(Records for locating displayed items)

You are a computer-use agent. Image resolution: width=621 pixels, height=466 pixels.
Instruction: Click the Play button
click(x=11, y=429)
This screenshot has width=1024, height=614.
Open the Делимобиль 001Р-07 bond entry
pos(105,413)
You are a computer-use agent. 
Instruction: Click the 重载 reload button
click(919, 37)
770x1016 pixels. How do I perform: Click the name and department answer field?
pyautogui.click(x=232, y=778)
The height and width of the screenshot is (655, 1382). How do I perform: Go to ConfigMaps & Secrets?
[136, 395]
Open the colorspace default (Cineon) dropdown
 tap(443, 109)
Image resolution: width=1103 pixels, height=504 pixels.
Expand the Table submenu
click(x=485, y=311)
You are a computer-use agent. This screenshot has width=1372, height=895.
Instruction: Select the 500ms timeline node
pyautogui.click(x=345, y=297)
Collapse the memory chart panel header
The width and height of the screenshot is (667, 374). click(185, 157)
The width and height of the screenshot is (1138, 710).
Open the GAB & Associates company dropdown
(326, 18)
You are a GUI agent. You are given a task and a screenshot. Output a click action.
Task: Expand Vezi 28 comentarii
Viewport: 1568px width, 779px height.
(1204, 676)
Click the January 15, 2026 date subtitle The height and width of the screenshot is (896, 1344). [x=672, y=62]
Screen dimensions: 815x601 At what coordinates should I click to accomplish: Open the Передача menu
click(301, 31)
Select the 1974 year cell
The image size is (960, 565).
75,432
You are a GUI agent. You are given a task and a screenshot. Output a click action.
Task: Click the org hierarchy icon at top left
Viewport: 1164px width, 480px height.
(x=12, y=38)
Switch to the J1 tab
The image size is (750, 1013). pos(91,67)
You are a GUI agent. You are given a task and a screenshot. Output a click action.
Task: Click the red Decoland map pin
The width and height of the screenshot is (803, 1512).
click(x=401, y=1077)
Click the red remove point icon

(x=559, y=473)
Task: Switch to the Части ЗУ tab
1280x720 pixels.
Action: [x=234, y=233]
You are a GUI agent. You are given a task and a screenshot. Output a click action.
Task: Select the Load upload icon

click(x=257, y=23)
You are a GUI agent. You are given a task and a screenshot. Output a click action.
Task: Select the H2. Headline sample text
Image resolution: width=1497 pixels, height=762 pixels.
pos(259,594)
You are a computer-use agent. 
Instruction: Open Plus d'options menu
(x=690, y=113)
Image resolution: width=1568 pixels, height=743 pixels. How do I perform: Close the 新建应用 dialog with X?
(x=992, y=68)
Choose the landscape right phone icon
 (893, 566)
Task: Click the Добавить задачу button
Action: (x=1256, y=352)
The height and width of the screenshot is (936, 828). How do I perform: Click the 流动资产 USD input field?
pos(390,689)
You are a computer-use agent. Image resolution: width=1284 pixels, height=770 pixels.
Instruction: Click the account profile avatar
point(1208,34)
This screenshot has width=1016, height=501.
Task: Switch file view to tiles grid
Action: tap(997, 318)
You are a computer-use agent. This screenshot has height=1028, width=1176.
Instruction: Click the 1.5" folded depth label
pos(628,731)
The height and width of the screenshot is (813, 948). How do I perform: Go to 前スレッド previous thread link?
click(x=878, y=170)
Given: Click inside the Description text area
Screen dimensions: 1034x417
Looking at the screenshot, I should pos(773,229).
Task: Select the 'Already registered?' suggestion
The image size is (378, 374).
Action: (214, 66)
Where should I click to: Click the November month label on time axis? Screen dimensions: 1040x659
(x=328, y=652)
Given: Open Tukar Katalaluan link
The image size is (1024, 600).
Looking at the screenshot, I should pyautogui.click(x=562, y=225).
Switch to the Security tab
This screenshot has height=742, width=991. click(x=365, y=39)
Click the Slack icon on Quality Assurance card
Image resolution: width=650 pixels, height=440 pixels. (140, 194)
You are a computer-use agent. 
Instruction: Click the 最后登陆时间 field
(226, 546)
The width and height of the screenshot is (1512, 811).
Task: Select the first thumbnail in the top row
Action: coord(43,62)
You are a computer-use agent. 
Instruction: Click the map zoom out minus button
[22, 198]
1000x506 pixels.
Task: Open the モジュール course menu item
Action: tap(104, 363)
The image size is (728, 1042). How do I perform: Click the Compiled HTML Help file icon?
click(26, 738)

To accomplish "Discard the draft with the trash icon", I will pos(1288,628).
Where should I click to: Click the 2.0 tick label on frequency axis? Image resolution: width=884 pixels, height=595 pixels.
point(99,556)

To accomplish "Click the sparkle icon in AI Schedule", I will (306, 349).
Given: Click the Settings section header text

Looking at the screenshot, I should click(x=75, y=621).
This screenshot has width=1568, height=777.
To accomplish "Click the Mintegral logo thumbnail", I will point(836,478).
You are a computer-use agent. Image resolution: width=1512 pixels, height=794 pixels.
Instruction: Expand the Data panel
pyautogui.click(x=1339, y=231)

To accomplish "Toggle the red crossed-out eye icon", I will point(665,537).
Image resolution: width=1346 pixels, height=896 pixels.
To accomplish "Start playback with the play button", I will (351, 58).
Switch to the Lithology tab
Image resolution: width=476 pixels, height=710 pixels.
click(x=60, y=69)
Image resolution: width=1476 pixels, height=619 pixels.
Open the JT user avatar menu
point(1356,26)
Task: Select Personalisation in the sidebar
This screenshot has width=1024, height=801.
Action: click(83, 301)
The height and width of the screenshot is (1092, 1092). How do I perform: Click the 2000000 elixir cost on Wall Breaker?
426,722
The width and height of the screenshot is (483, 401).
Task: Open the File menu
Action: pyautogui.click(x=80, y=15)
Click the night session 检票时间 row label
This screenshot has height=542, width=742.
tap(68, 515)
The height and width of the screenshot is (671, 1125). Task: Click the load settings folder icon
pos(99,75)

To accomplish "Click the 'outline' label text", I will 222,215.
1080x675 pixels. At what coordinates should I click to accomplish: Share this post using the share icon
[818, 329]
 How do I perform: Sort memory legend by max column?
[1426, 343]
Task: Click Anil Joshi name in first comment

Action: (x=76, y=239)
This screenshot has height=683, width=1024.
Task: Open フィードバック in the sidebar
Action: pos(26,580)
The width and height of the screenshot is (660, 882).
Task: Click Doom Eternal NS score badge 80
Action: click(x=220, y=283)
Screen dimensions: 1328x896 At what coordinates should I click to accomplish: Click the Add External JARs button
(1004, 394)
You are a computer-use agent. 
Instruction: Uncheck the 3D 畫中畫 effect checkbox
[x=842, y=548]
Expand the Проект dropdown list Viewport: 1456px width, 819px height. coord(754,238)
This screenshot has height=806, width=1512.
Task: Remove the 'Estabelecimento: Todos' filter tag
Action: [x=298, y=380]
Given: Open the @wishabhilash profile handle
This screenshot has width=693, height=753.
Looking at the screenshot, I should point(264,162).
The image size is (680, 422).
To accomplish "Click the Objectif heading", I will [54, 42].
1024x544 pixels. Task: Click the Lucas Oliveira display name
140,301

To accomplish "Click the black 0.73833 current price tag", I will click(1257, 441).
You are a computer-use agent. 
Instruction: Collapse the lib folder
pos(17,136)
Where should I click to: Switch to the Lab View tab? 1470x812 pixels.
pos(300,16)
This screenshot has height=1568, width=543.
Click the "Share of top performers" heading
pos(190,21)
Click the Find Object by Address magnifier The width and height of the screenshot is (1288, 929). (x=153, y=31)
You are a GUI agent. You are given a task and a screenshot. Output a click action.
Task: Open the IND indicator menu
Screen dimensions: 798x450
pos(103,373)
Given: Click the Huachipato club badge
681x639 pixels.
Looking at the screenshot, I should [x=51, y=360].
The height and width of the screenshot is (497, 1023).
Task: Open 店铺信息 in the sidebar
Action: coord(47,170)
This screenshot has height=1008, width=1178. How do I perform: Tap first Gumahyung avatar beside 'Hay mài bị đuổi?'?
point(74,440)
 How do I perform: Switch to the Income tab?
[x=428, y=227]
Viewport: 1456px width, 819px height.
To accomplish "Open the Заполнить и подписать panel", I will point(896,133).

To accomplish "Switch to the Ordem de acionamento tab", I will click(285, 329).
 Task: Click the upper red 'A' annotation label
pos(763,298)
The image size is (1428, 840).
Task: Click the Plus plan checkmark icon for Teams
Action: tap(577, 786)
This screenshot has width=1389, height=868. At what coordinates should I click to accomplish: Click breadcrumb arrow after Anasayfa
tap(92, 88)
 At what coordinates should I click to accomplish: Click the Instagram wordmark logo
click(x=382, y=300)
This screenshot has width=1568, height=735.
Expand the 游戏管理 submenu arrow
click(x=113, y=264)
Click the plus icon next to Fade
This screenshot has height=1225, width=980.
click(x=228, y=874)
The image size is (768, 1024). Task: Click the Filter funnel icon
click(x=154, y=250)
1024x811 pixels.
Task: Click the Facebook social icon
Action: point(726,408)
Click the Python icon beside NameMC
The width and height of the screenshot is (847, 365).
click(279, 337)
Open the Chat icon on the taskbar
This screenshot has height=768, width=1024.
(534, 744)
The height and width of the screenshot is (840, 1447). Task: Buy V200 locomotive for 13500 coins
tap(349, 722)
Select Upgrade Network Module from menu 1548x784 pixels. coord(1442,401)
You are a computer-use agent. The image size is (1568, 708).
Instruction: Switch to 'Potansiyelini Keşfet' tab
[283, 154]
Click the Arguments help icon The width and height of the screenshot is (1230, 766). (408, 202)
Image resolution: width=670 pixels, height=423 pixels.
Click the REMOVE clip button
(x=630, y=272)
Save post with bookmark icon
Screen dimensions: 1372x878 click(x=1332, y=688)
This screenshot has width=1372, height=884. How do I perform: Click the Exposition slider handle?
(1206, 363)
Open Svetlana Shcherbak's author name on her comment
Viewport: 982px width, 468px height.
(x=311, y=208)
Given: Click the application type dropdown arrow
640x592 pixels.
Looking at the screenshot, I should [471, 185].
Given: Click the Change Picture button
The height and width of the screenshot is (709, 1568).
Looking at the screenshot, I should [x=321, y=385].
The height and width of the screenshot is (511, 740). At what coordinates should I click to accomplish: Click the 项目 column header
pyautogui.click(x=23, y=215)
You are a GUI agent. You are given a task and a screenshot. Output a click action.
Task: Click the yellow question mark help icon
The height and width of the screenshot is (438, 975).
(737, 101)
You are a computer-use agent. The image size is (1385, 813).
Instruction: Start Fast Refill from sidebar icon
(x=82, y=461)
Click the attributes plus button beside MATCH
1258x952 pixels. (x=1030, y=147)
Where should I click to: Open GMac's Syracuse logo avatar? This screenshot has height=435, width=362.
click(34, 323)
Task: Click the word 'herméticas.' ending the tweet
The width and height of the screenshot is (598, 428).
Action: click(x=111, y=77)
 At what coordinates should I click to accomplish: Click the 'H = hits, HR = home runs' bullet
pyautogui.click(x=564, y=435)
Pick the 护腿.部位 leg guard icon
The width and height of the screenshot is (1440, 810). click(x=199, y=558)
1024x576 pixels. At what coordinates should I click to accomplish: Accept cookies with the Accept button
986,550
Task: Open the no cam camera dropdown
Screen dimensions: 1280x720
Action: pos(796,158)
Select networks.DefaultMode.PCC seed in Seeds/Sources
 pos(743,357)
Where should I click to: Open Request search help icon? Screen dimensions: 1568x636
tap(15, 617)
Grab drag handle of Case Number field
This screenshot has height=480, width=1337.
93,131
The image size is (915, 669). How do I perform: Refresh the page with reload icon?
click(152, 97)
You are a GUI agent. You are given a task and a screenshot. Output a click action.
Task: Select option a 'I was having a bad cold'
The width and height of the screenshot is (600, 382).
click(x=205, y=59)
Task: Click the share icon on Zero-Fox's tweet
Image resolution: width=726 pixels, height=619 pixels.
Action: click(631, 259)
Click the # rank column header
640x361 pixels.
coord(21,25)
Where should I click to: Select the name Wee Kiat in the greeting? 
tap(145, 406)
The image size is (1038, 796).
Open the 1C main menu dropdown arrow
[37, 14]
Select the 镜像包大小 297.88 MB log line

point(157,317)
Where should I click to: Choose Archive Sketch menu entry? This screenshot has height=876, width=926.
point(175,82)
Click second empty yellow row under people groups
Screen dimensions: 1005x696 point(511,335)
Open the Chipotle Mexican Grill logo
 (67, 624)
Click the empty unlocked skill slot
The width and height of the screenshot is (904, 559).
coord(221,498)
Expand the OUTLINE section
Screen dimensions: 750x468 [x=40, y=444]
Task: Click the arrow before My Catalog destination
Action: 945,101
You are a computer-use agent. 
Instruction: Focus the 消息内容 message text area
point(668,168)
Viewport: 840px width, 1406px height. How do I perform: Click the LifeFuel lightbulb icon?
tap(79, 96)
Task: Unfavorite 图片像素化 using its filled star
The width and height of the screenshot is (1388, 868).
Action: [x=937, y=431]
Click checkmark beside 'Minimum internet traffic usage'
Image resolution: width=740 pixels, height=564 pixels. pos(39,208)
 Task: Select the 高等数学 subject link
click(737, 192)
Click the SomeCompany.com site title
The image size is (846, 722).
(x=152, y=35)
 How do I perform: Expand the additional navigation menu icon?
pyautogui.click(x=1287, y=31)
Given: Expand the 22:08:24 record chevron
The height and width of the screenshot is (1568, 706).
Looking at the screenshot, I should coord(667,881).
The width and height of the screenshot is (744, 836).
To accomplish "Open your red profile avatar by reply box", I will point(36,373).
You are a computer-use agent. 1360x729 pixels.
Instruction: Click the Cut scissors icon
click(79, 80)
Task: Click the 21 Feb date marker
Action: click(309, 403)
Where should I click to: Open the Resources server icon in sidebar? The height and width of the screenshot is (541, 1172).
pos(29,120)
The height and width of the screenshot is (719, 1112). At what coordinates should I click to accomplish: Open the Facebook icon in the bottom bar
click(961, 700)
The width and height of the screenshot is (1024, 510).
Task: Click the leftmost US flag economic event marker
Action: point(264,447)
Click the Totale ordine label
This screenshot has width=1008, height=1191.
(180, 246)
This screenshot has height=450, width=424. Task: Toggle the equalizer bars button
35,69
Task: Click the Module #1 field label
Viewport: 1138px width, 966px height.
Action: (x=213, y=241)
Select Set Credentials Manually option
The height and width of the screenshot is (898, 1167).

◆ **Exercise instructions**
Reproduce everything from the line containing "will (306, 349)." down to the line containing "I will point(665,537).", swapping "accomplish" for "achieve" and leaving all else unchanged.

◆ **Answer to this problem**
To achieve "Click the sparkle icon in AI Schedule", I will (306, 349).
Given: Click the Settings section header text

Looking at the screenshot, I should click(x=75, y=621).
This screenshot has width=1568, height=777.
To achieve "Click the Mintegral logo thumbnail", I will point(836,478).
You are a computer-use agent. Image resolution: width=1512 pixels, height=794 pixels.
Instruction: Expand the Data panel
pyautogui.click(x=1339, y=231)

To achieve "Toggle the red crossed-out eye icon", I will point(665,537).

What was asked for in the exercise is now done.